DIRECTIVE: Can you print the following lines word for word, without changing anything?

RECORDS TO USE:
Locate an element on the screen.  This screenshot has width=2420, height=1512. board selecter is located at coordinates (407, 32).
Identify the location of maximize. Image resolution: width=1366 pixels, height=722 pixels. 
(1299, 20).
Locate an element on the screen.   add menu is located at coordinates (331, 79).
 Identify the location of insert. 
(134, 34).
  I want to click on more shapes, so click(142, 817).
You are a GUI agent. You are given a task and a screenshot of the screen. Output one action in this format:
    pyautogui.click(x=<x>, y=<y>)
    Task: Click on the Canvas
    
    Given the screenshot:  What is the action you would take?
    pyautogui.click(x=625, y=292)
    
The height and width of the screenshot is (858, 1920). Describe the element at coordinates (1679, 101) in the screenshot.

CORRECT OUTPUT:
Locate an element on the screen.  This screenshot has width=2420, height=1512. board selecter is located at coordinates (407, 32).
Identify the location of maximize. Image resolution: width=1366 pixels, height=722 pixels. 
(1299, 20).
Locate an element on the screen.   add menu is located at coordinates (331, 79).
 Identify the location of insert. 
(134, 34).
  I want to click on more shapes, so click(142, 817).
You are a GUI agent. You are given a task and a screenshot of the screen. Output one action in this format:
    pyautogui.click(x=<x>, y=<y>)
    Task: Click on the Canvas
    
    Given the screenshot:  What is the action you would take?
    pyautogui.click(x=625, y=292)
    
The height and width of the screenshot is (858, 1920). Describe the element at coordinates (1679, 101) in the screenshot.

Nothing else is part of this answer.